Activity
Your answer should be an exact copy of all the entries, free of pictures.

Given information
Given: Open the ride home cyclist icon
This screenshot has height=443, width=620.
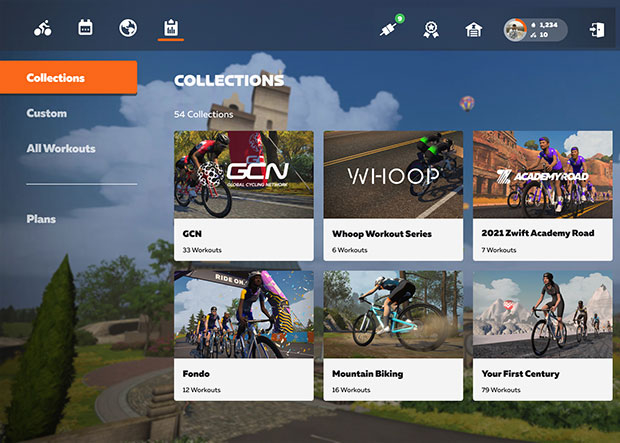Looking at the screenshot, I should (x=42, y=28).
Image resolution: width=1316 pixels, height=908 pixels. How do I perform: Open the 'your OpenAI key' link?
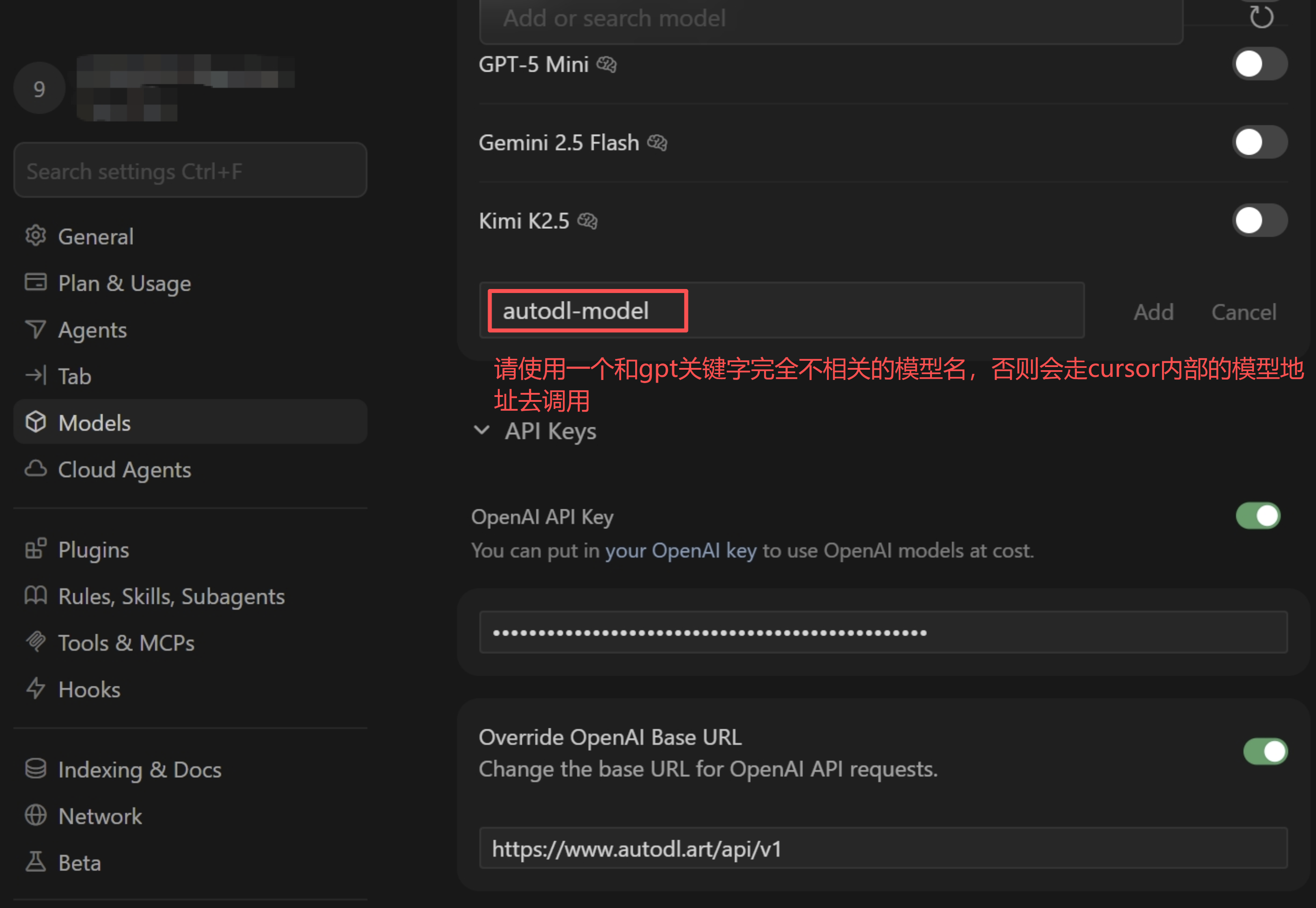[680, 551]
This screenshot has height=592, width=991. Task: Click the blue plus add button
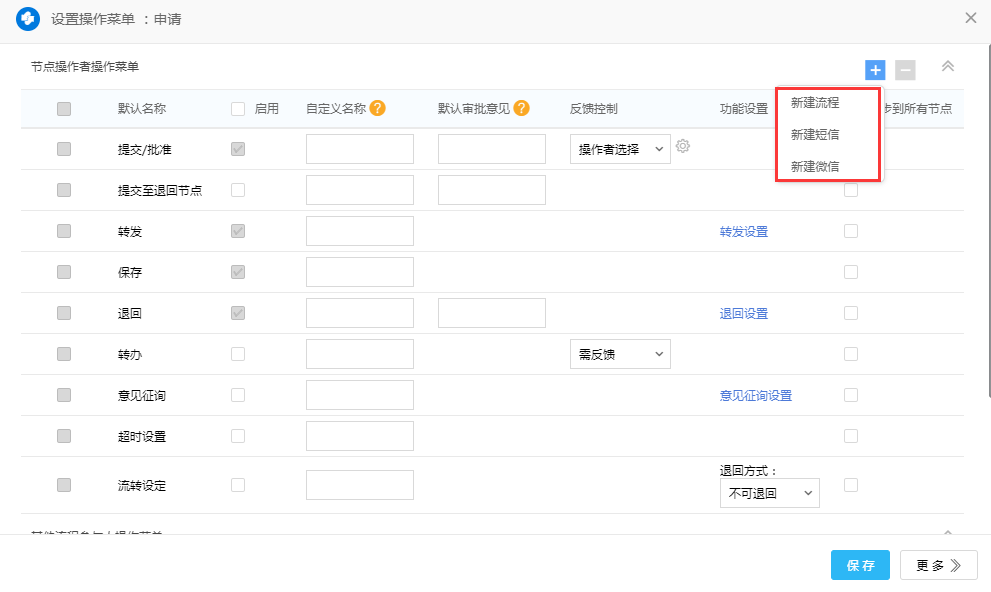[x=875, y=70]
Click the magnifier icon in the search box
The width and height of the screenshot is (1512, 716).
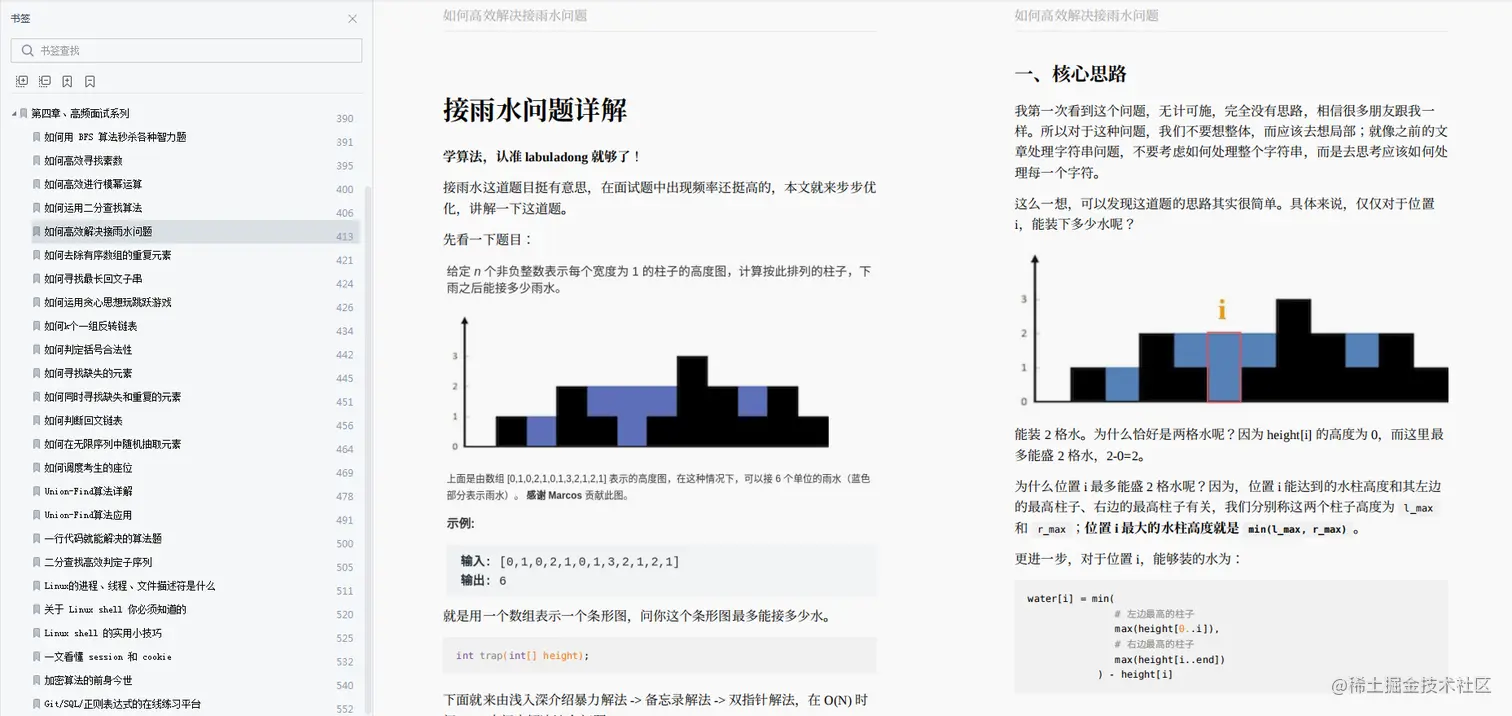click(x=27, y=50)
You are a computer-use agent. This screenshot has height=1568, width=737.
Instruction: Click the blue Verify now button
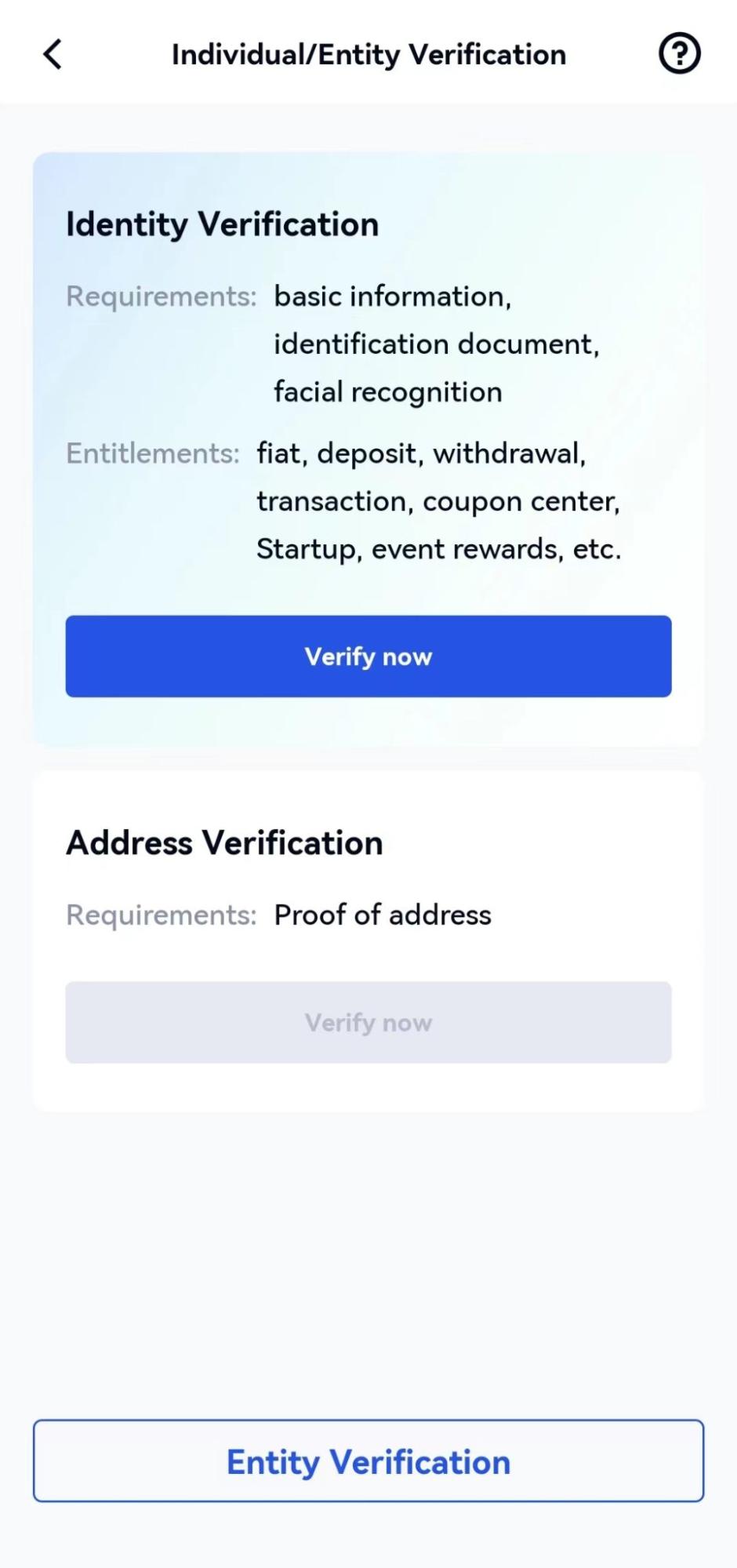(368, 656)
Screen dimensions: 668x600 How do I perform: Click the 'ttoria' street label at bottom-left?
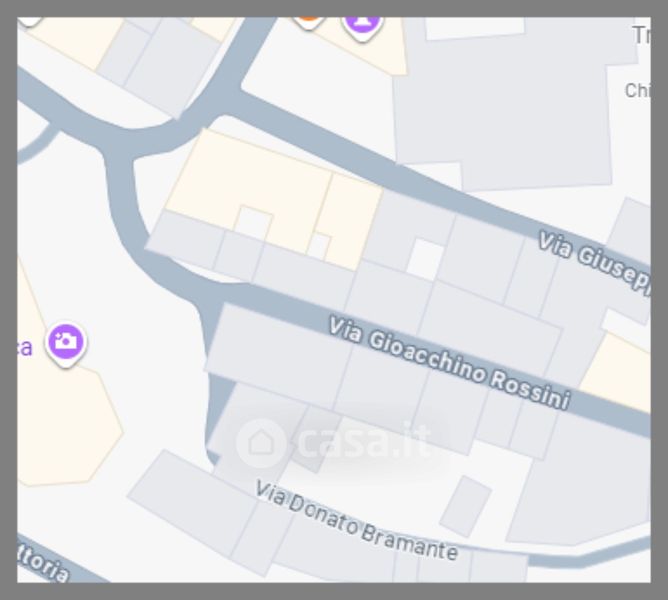click(43, 559)
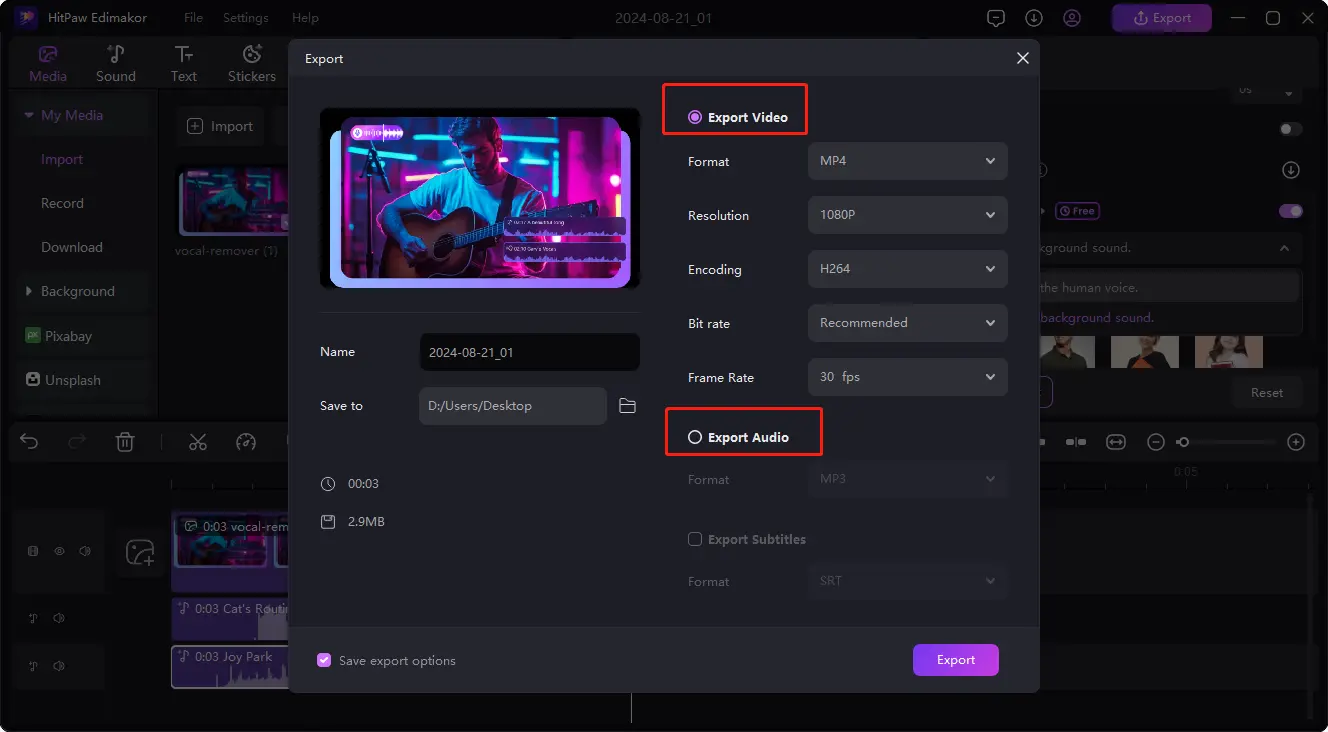1328x732 pixels.
Task: Click the folder icon beside Save to path
Action: (627, 406)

Exercise answer
Given: Open the ride home cyclist icon
This screenshot has height=443, width=620.
Looking at the screenshot, I should (x=42, y=28).
Image resolution: width=1316 pixels, height=908 pixels. How do I perform: Open the 'your OpenAI key' link?
[680, 551]
This screenshot has height=592, width=991. Task: Click the blue plus add button
[x=875, y=70]
Click the magnifier icon in the search box
The width and height of the screenshot is (1512, 716).
click(x=27, y=50)
You are a computer-use agent. This screenshot has height=1568, width=737.
Instruction: Click the blue Verify now button
(368, 656)
Screen dimensions: 668x600 How do I perform: Click the 'ttoria' street label at bottom-left?
click(43, 559)
1328x732 pixels.
Task: Click the folder icon beside Save to path
Action: (627, 406)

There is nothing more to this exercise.